Frequently, members of both groups tend to view their performance and ability as closer to “average.”

So in this case, the chief under-performers of a group may claim, “Hey, I produce/work as hard as anyone else,” while the self-motivated overachievers may think, “Doesn’t everyone work this hard?”

 

Communication Gaps and the Social Media Echo Chamber

 

Now imagine the former group of underachievers reinforcing each other’s beliefs over coffee breaks and TikTok algorithms that serve up more of the same. It becomes a self-sustaining narrative echo chamber.

And if leadership isn’t crystal clear, on an equally consistent and frequent basis, about what the actual expectations and performance metrics are—what success looks and sounds like, how it’s measured, and when course correction is needed—can we really be surprised when self-perceptions don’t match reality?

 

“Do I Have to Hold Their Hand?” Yes—and Here’s Why

 

Of course, I can hear the grumbles now—from team leaders—thinking, “Geez, how much hand holding and communication do I need to do?”

Surface answer: I don’t know. But I’m guessing that what has been done so far has neither been frequent enough, clear enough, nor consistent enough, or things would be different.
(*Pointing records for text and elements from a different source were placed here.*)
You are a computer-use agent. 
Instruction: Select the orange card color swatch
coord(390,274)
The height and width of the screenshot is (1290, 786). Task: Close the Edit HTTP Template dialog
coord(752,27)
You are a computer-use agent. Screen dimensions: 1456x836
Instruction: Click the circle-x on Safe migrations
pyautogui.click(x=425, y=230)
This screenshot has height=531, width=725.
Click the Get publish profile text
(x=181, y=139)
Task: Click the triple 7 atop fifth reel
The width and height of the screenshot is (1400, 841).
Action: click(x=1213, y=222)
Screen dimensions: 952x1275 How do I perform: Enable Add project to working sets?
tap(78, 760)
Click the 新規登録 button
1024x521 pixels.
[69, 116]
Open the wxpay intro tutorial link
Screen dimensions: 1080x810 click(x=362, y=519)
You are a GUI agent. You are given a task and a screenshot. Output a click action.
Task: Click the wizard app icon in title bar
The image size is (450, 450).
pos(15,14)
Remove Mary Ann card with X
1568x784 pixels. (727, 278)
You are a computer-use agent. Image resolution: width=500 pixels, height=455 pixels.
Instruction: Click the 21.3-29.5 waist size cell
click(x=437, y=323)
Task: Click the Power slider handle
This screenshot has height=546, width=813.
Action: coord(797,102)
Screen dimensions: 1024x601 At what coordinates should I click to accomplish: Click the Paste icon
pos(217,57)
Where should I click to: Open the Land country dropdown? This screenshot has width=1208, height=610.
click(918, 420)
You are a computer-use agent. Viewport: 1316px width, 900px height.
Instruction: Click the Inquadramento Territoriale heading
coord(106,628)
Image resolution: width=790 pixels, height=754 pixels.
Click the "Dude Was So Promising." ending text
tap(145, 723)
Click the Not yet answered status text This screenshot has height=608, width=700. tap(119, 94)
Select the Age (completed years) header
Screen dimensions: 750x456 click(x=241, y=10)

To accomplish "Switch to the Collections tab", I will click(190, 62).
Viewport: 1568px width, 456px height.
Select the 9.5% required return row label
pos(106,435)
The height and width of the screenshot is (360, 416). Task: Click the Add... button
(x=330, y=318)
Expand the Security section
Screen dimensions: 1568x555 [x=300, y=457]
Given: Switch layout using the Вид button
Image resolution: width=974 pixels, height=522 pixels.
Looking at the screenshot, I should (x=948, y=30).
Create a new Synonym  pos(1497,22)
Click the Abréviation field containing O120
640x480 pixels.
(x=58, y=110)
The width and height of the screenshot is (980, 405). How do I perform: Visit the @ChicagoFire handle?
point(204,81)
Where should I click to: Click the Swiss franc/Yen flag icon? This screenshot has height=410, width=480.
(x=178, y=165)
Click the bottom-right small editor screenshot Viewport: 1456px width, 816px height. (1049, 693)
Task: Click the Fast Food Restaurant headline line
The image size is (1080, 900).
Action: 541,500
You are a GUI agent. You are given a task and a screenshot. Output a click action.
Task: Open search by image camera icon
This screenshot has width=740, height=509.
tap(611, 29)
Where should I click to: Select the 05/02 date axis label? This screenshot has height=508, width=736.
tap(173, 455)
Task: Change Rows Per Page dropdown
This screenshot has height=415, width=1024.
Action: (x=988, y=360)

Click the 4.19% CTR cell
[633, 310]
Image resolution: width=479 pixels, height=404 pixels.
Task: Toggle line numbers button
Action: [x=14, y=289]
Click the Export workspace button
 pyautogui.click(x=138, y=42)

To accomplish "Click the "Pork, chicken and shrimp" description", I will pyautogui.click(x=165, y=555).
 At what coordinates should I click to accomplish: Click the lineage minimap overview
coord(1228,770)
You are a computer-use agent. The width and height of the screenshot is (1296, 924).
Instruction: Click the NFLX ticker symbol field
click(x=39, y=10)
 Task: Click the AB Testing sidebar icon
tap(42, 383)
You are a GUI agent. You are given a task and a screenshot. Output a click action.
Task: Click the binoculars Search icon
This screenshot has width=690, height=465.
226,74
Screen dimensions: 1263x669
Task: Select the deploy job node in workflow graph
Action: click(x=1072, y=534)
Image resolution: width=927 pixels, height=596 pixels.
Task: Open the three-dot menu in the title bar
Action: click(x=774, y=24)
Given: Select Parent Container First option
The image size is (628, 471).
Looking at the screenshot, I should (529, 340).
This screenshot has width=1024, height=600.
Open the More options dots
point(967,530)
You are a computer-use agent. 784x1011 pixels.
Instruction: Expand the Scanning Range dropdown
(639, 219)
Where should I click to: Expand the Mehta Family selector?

Deeper answer: Perhaps it’s time to focus less on what you’ve said and more on what they’ve heard and understood… or didn’t hear and understand, as the case may be.

After all, communication has little to nothing to do with what message was intended, and everything to do with what message was received.

This is the kind of leadership reset we often work on in executive coaching, ensuring that you can effectively convey what seems “obvious” to you in a way that’s as clear and compelling to everyone else.

That can be in the 1:1 world, or focusing on helping leaders realign their teams around mutual understanding, measurable expectations, and trust-building feedback loops.

 

Accountability Check: Have You Asked the Right Questions?

 

Of course, this also begs the question of how much personal responsibility just might be a factor when we get results we don’t like.

Don’t get me wrong—sure, there are biases and ineffective leaders and unfair systems.

But whether or not clear expectations and metrics were set from the start, if the feedback received is that I’m not getting a promotion or raise because my performance is not to a certain standard, you better believe I’m going to get real specific in my follow-up questions:

  • What are some instances where my performance fell short of expectations?
  • What were those expectations and how were they measured?
  • What would success have looked/sounded like, if I had done better?
  • When and how were they conveyed? In a meeting, by email, in a contract, other? (Assuming I was not aware of them.)
  • Looking ahead, what do you need to see/hear from me, when and how, to demonstrate consistent, higher performance standards?

Now, I may not like the answers I get, but what’s important is that they are concrete and actionable.

 

Story Time: When “Feedback” Isn’t Feedback at All

 

 

Sometimes feedback is uselessly vague. I had one senior exec tell me he wanted me to work with a VP who “needed to communicate better.” 

“Can you be more specific?” I asked. “How does she need to communicate better?”

“You know,” he replied. “She’s just not a very good communicator.”
(Gee, I wonder who she learned that from!)

Another leader kept telling his direct report—a regular over-achiever—that with the promotion, “the bar is set higher now,” but never defining what “the bar” is, what the old “height” was or what the new one had become.

Frustrating? Yes.

But more often than not, leading begins with managing UP, and this is a perfect example of where you will need to guide the conversation until you get a meaningful, actionable, objectively measurable response.

This kind of skill—strategically asking and probing for clarity, not just passively receiving feedback and other information—is one of the most underrated superpowers in leadership. (And often one of the first things we work on in executive coaching.)

 

The Bottom Line: Stereotype or Strategy Problem?

 

But what if that seems like way too much effort? 

Then perhaps check back in and ask yourself:

Is it really the stereotype that’s the problem?